Greater St. Mark is one of 17 locations -- mostly churches -- organized under the auspices of the Metropolitan Clergy Coalition of St. Louis to offer ongoing services after the grand jury decision is released. Some places, such as the Central Reform Congregation in St. Louis, will be open 24 hours for prayer and reflection for the entire community. Others, like Pierson's church, are offering resources specifically for protesters. If any Ferguson schools close during demonstrations, Wellspring United Methodist Church pastor Willis Johnson said his church will be open to offer lessons, food and supervision for children.
The Metropolitan Clergy Coalition has also announced plans to hold a "freedom rally and prayer service" at 7 p.m. the night of the grand jury announcement at West Side Missionary Baptist Church in St. Louis.
"We are called to discern and name all systems, institutions, and processes that dehumanize black and brown people and that distort the purposes of justice, peace, and equality that we believe God intends for all people. In this work we do not seek to demonize police officers, but rather challenge and hold accountable a system of policing and criminal justice that stigmatizes black and brown people," the coalition's members, who represent 40 houses of worship in the St. Louis area, said in a statement. "We support and defend the rights of all, no matter their rhetoric or level of anger, to participate in non-violent protest."
Clergy from outside Missouri are also vowing to be there. The Rev. Michael McBride, founding pastor of The Way Christian Center in Berkeley, California, who has largely relocated to Ferguson since the summer, said he plans to be in town for the grand jury announcement. McBride also serves as director of urban strategies for PICO, a national network of faith-based community organizations, and leads the group's Live Free Campaign.
Dawud Walid, the Detroit-based executive director of the Michigan Chapter of the Council on American-Islamic Relations and a co-founder of #Muslims4Ferguson, said the latter network of spiritual leaders and activists had a representative on the ground in St. Louis and was preparing its response. A representative for Sojourners, the Washington, D.C.-based progressive Christian organization led by Wallis, said he is planning a national faith leaders' retreat in Ferguson in December.

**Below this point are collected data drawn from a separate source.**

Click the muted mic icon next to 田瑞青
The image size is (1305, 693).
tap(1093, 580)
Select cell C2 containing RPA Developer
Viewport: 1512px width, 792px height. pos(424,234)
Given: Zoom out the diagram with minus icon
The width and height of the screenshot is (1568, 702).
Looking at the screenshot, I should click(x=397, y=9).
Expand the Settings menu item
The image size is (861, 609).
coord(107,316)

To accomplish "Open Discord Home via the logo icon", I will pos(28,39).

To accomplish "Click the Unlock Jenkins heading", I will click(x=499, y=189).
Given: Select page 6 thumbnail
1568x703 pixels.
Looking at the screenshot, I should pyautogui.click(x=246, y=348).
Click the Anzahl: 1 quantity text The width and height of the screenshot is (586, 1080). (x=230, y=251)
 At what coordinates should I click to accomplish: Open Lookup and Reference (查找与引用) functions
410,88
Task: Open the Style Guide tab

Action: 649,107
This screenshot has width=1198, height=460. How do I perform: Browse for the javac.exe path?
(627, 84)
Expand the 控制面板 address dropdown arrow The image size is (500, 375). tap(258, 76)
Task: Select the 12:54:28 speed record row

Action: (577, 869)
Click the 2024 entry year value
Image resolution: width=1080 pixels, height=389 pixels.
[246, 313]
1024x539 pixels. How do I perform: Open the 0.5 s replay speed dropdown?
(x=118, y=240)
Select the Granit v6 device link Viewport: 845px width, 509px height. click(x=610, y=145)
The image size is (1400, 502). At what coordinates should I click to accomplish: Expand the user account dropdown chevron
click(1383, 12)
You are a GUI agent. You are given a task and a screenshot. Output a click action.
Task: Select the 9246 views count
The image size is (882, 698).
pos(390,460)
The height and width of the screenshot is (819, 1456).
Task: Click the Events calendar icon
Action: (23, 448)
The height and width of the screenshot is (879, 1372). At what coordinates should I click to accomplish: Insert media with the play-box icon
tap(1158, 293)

"The role of clergy is to be with the people. There may be some who believe our role is to try and maintain peace and calm people down, and I used to subscribe to that. Now, I am getting to the place where I believe we have to be there in the belly of the beast to remind people that God is present with them in their pain and tears," said McBride. "Clergy and the faith community have to speak truth to power."